Changing scanorder values by adding dm into it did the job:
ORACLEASM_SCANORDER="dm mpath sd"
After rescanning disks via oracleasm, the major numbers in /dev/oracleasm/disks were correct — pointing to the mpath devices. kfod started showing all disks on both hosts.
No need to DROP anything.
Just bring them online:
ALTER DISKGROUP DATA ONLINE DISKS IN FAILGROUP FG1;
ALTER DISKGROUP RECO ONLINE DISKS IN FAILGROUP FG1;
Final state:
NAME GROUP_NUMBER LABEL PATH MOUNT_S V FAILGROUP HEADER_STATU FAILGRO STATE
---------- ------------ ---------- ----------------------------------- ------- - --------------- ------------ ------- --------
DATA2 1 DATA2 ORCL:DATA2 CACHED N FG2 MEMBER REGULAR NORMAL
DATA1 1 DATA1 ORCL:DATA1 CACHED N FG1 MEMBER REGULAR NORMAL
RECO_0002 2 /mnt/votedisk/vote_disk CACHED Y FG3 MEMBER QUORUM NORMAL
RECO1 2 RECO1 ORCL:RECO1 CACHED Y FG1 MEMBER REGULAR NORMAL
RECO2 2 RECO2 ORCL:RECO2 CACHED Y FG2 MEMBER REGULAR NORMAL
Conslusion
There’s more than one way to skin this cat. An alternative fix would have been to present the single-path array’s disks through multipath as well — a single-path multipath device is still a valid multipath device. That would make the entire ASM disk landscape uniform: everything goes through /dev/dm-*, ORACLEASM_SCANORDER becomes a non-issue, and the race condition with udev has nowhere to hide. The downside is that it requires a properly configured multipath.conf and — more importantly — a multipathd that actually stays running. Which, as we’ve seen, is not something you want to take for granted.

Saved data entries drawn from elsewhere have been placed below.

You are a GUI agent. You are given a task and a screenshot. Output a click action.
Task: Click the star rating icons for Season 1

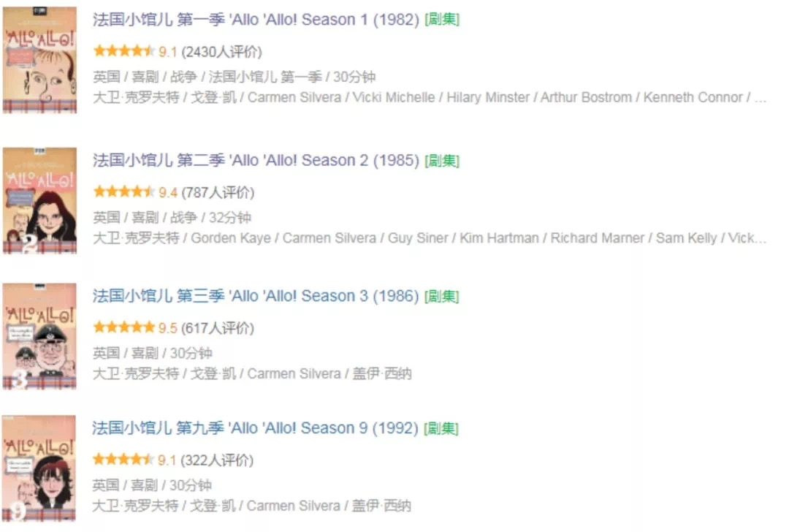click(x=123, y=51)
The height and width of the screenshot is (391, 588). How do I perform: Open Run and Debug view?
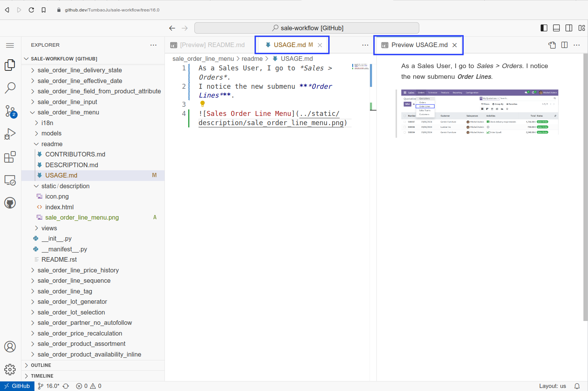[x=10, y=134]
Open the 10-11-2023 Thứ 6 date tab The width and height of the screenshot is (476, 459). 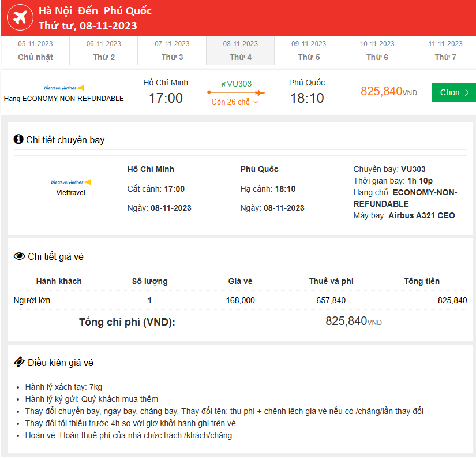(377, 50)
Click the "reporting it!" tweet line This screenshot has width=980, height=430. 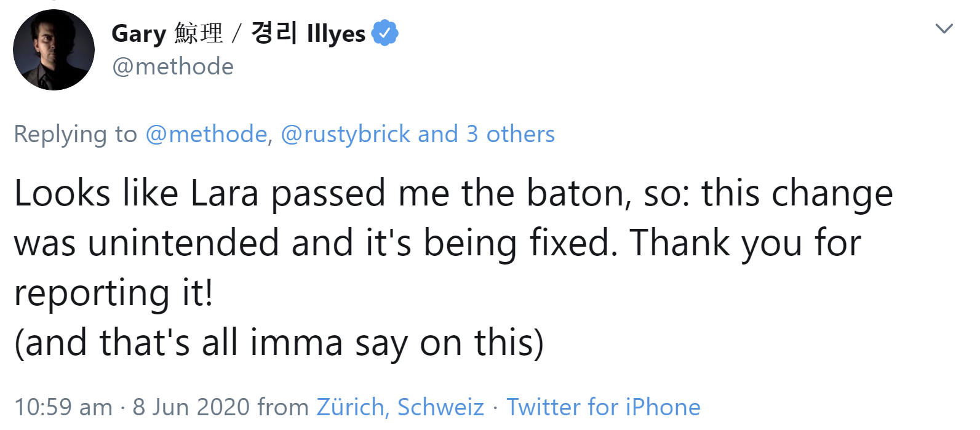pyautogui.click(x=114, y=292)
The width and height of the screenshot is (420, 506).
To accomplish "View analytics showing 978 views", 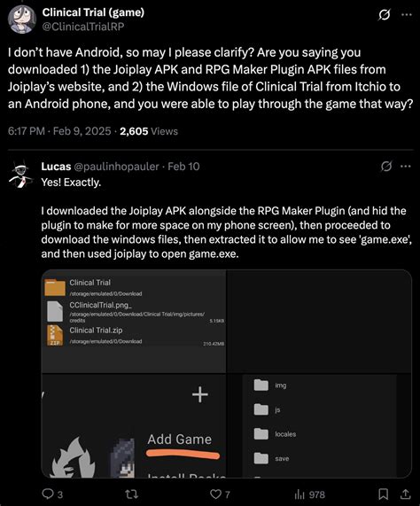I will pyautogui.click(x=309, y=494).
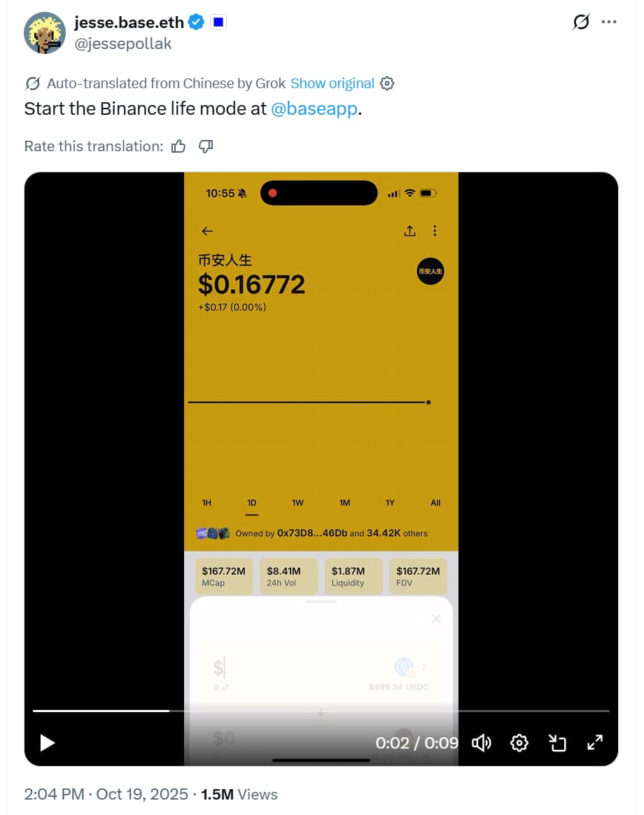Select the All chart timeframe
This screenshot has width=644, height=815.
pyautogui.click(x=435, y=503)
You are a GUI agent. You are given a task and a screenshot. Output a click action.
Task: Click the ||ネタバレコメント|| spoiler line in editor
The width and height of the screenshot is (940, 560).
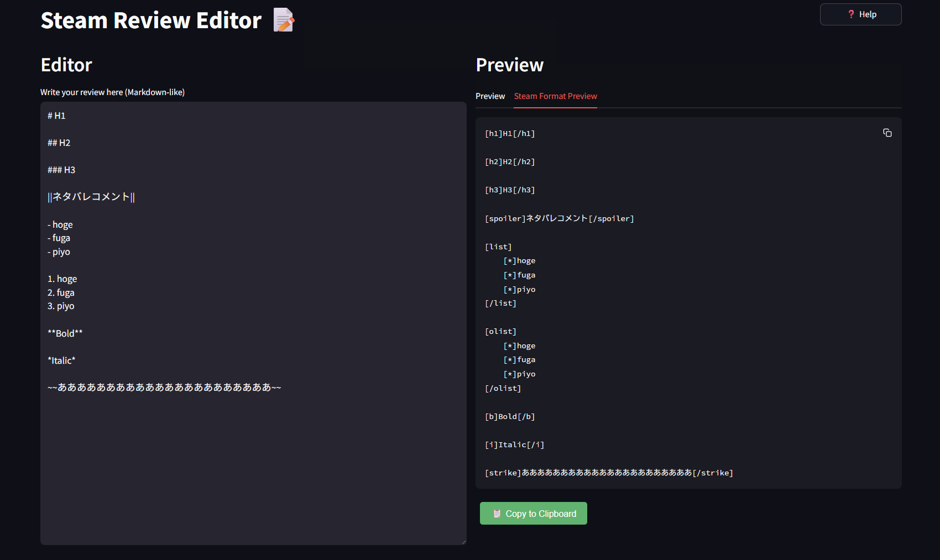point(91,197)
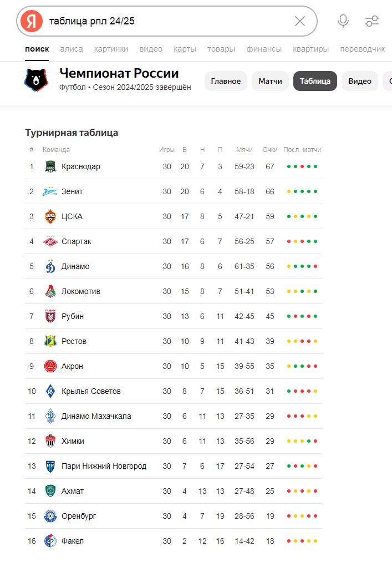Go to the финансы tab

(x=264, y=49)
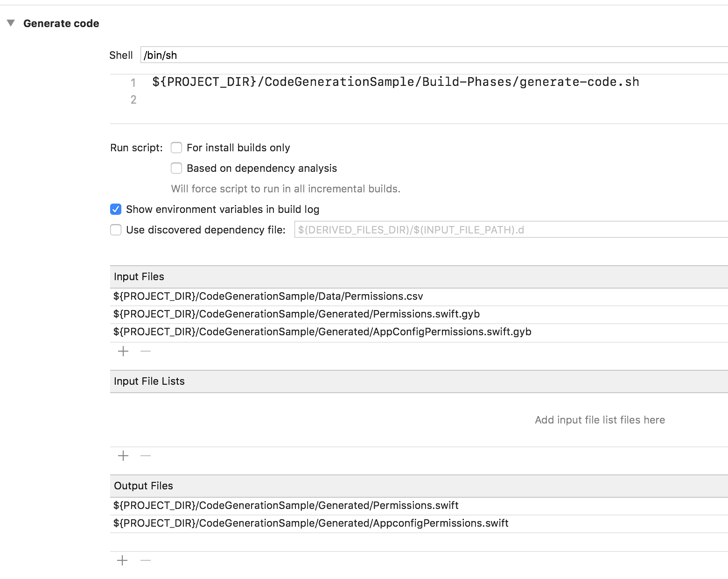Add a new input file with the plus icon
This screenshot has width=728, height=579.
(123, 351)
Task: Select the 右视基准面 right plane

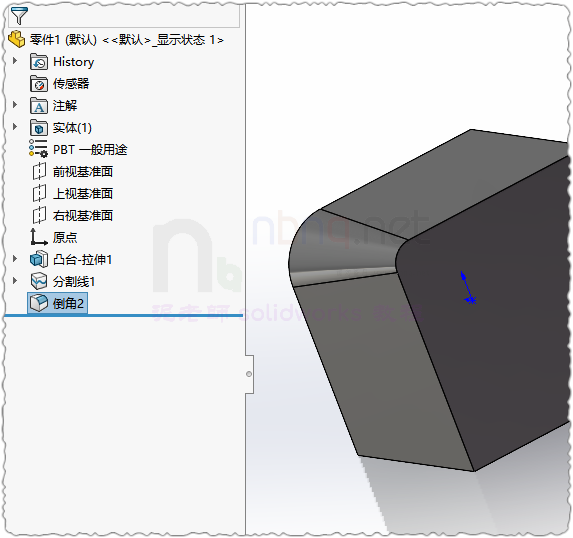Action: tap(73, 215)
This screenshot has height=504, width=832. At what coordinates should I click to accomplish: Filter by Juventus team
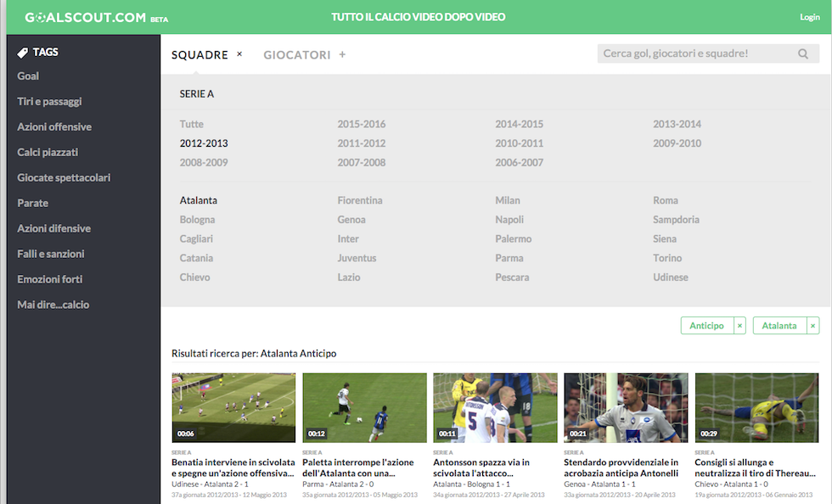click(357, 258)
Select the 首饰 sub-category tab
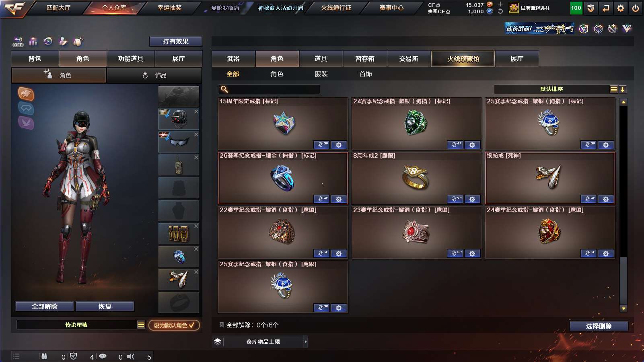Viewport: 644px width, 362px height. 366,74
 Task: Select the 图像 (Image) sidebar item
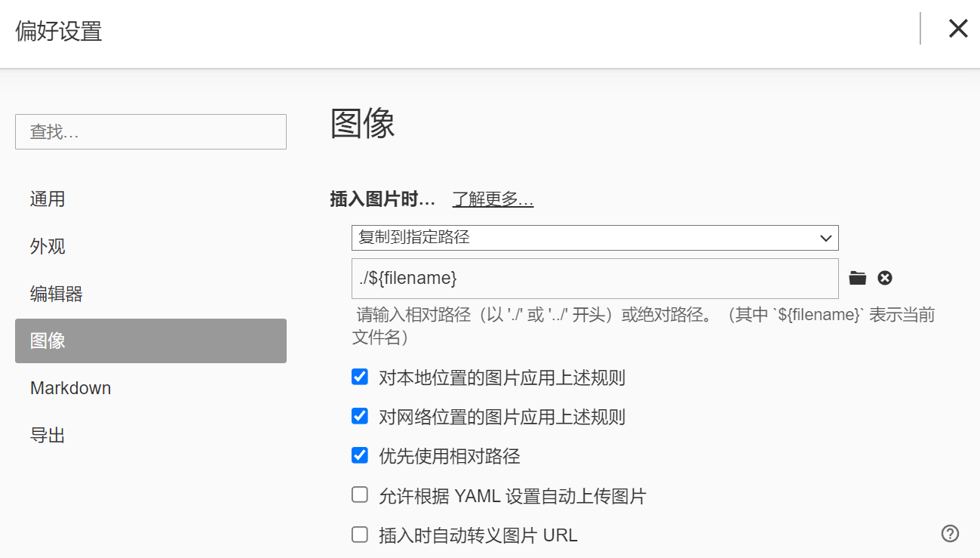coord(151,341)
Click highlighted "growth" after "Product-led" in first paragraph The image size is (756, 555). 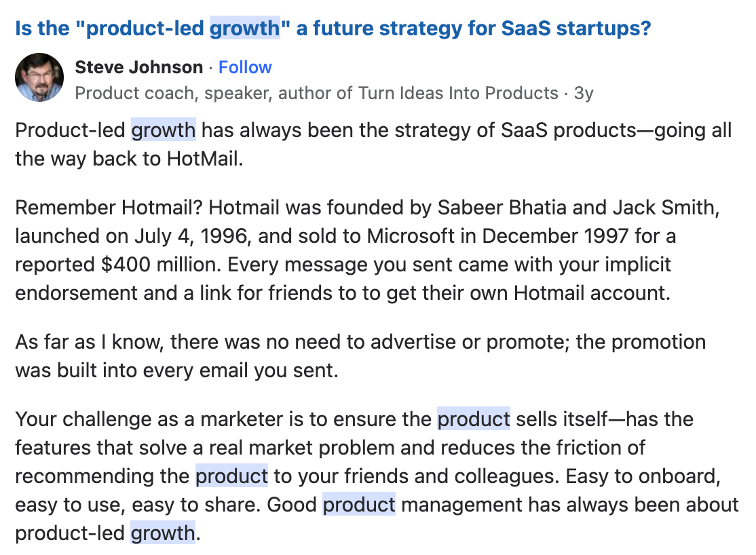tap(164, 130)
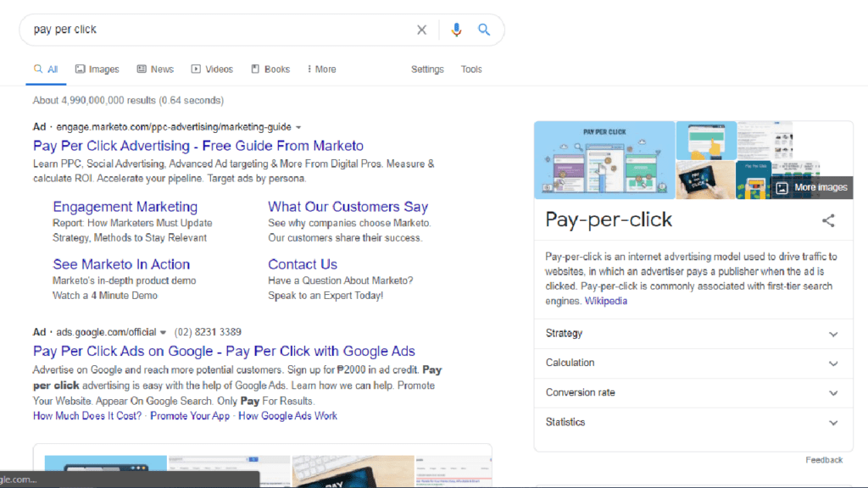Open the More search options menu

[x=321, y=69]
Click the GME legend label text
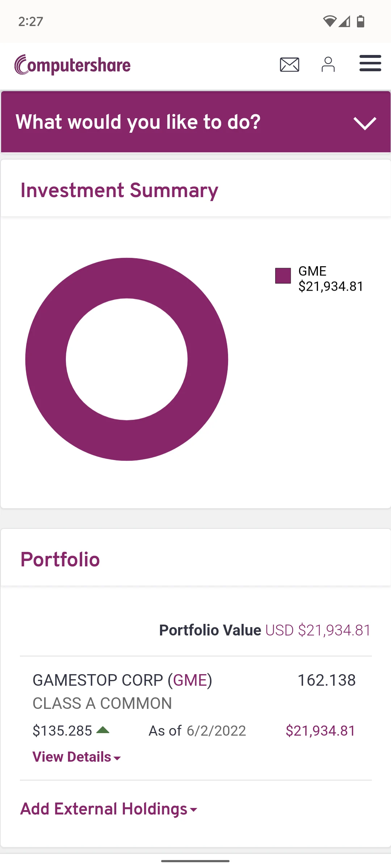This screenshot has height=868, width=391. [x=312, y=271]
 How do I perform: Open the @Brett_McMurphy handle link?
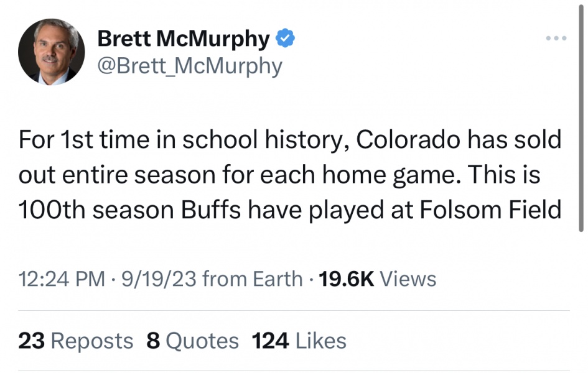[190, 66]
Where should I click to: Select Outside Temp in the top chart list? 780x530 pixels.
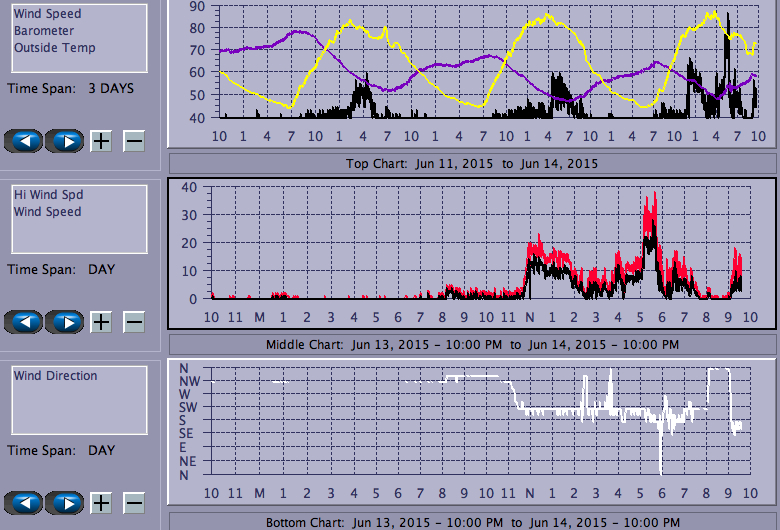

Another option worth mentioning is replacing ASMLib altogether with udev rules. udev can stamp ASM disk headers and manage device ownership just fine without the kernel module, and it’s actually the preferred approach on newer systems where ASMLib is no longer actively developed. The catch in this particular situation: migrating from ASMLib to udev rules is not an operation which I would like to make online. So that one goes on the backlog.
The fix applied was pragmatic — one config line, no downtime, no DROP DISK drama. Sometimes that’s exactly the right call.
ASMLib, udev, AFD, each occupying the same territory. But which one belongs in your architecture? That’s a different story.